Mary Logan: Whose World View Do We Use to Define and Manage Risk?

I’m fascinated by the wide variety in how people in healthcare technology define, view, manage, and tolerate risk. I have added to my reading list on this topic a recent article by Malcolm Gladwell on auto recalls, “The Engineer’s Lament.” In our world of healthcare technology, Gladwell’s piece helps all of us, engineer or not, think harder about how we view risk.

Cars are not perfect, and in theory we all accept the imperfections and compromises. We would never be able to afford a car that was perfect. And yet, the Toyota “sticky pedal” story could be renamed the “cars must be perfect” story. It’s rare for us as car operators to believe that the problem is in the driver’s seat. We always want to jump to the conclusion that the problem is the car itself. Try to tell us we are wrong, and we dig in like a “man convinced against his will.”

Gladwell contends that the public approach to auto safety reflects a preoccupation with what might go wrong mechanically with the vehicles we drive. However, he makes a powerful argument that that the chief factor in advancing auto safety is not what we drive but how we drive. Yes, airbags save lives. But does a massive recall for a sticky pedal save more lives than the increasing the number of police on the road, staying sober, obeying speed limits, wearing seatbelts, or removing distractions as we drive?
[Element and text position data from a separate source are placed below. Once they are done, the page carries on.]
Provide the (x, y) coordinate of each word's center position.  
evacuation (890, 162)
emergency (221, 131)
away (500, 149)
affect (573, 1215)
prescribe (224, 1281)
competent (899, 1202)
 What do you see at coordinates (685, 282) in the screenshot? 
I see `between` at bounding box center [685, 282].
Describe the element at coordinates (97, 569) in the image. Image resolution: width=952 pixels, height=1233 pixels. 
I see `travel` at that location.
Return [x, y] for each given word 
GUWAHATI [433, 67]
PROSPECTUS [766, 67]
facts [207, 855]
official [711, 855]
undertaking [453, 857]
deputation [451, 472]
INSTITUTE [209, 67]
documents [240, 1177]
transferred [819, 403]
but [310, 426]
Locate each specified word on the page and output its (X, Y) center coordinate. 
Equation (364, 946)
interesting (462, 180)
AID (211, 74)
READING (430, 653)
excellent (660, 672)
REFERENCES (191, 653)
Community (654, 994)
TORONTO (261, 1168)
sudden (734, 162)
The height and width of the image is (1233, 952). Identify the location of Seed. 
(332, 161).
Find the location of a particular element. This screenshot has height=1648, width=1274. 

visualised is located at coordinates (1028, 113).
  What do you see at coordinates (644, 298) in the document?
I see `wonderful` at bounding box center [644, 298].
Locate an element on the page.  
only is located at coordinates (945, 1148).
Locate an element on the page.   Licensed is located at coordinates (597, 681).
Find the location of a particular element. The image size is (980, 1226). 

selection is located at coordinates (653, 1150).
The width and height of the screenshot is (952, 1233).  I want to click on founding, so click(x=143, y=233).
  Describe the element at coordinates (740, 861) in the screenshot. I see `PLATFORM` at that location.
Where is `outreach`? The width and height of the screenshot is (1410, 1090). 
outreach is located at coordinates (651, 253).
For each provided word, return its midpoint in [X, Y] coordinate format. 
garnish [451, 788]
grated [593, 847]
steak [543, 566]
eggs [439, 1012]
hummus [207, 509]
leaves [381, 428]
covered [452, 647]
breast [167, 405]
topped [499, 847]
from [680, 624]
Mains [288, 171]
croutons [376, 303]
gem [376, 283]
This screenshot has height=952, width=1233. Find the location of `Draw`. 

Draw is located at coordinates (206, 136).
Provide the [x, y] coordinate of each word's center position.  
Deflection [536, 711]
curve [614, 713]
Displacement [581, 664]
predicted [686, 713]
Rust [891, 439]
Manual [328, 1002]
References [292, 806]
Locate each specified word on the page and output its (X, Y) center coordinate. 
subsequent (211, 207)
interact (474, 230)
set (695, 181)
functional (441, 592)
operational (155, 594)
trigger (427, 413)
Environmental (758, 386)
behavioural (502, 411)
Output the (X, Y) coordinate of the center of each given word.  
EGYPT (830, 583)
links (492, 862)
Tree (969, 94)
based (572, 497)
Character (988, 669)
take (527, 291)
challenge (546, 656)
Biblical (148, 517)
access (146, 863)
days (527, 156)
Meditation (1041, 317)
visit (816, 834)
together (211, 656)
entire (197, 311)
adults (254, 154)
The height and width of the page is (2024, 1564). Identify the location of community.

Our collective desire to make healthcare technology easier to use, foolproof, and more human centric is important. The pressure to add new safety features akin to airbags also matters, and such pressure can help to drive innovation.

At the same time, Gladwell’s point about the focus of our attention with automobile safety warrants discussion in the context of safety with healthcare technology. In healthcare delivery, we often cut corners on training, push to do everything faster, add more and more distractions, and tolerate odd “driving” techniques and shortcuts. Beyond piling on the pressure to improve the technology itself, we need to pile on the pressure to improve the environment of care and consider how we use and support that technology.

In the end, I believe that all of these factors matter. Engineers must continue to see risk as a series of specifications and tolerances, and rely on the numbers. That alone isn’t enough, though. We do need to pay attention to the social context of how devices are operated, and to the whole environment of care. Keeping all of these voices in balance is a challenge—not listening too much to the engineers; not listening too much to the medical officers and nurses; not listening too much to the patient or the patient advocate; and not listening too much to the money guys. Each view is a little bit of right and a little bit of wrong. The only truly shortsighted view is the one that thinks that the only problem is everyone else.

Mary Logan, JD, CAE,  is the president of AAMI.

One thought on “Mary Logan: Whose World View Do We Use to Define and Manage Risk?

  1. It is about the rational allocation of resources and whose resources they are. In the auto case, I don’t think we want to let the manufacturers off the hook because of driver issues they aren’t going to invest in.

    All of our resources cannot be expended on all of our risks as we have discussed here before. But there is so much resistance, even hostility, when someone is told that their issue is not the most important issue. A recent replay of that discussion has been the risk of someone hacking an infusion pump in order to do evil. Even accepting that there is a theoretical potential for this to happen, today’s patient using a PCA pump has more to worry about than the pump being hacked.

    We are good at identifying risks. We aren’t that good at comparing them and prioritizing.